[Stored records]
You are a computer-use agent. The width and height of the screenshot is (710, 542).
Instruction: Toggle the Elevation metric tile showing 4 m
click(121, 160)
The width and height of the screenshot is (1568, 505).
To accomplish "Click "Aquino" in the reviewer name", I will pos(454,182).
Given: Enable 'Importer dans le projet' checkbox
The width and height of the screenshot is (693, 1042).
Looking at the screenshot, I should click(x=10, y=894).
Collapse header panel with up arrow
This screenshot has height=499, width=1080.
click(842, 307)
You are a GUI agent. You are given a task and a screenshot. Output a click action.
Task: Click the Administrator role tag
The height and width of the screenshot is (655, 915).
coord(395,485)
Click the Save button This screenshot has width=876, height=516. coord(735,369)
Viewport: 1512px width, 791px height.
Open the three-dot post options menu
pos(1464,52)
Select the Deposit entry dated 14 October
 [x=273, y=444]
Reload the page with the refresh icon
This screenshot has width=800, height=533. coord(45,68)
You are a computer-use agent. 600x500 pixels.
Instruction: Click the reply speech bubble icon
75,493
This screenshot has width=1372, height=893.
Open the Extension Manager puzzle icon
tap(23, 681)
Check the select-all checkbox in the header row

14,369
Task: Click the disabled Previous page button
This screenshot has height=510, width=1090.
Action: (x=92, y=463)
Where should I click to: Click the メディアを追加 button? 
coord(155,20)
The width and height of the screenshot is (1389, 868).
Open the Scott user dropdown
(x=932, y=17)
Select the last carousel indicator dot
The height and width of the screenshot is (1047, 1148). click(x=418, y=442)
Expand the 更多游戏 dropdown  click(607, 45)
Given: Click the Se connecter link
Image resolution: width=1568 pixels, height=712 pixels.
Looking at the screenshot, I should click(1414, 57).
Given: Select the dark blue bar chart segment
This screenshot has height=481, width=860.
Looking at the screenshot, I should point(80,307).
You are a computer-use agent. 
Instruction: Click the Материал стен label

* [Requirement] Among the entries above, copy exactly only the lines starting with the one containing "Instruction: Toggle the" and going through the one containing "Given: Enable 'Importer", both ends included.

* [Output of the exercise]
Instruction: Toggle the Elevation metric tile showing 4 m
click(121, 160)
The width and height of the screenshot is (1568, 505).
To accomplish "Click "Aquino" in the reviewer name", I will pos(454,182).
Given: Enable 'Importer dans le projet' checkbox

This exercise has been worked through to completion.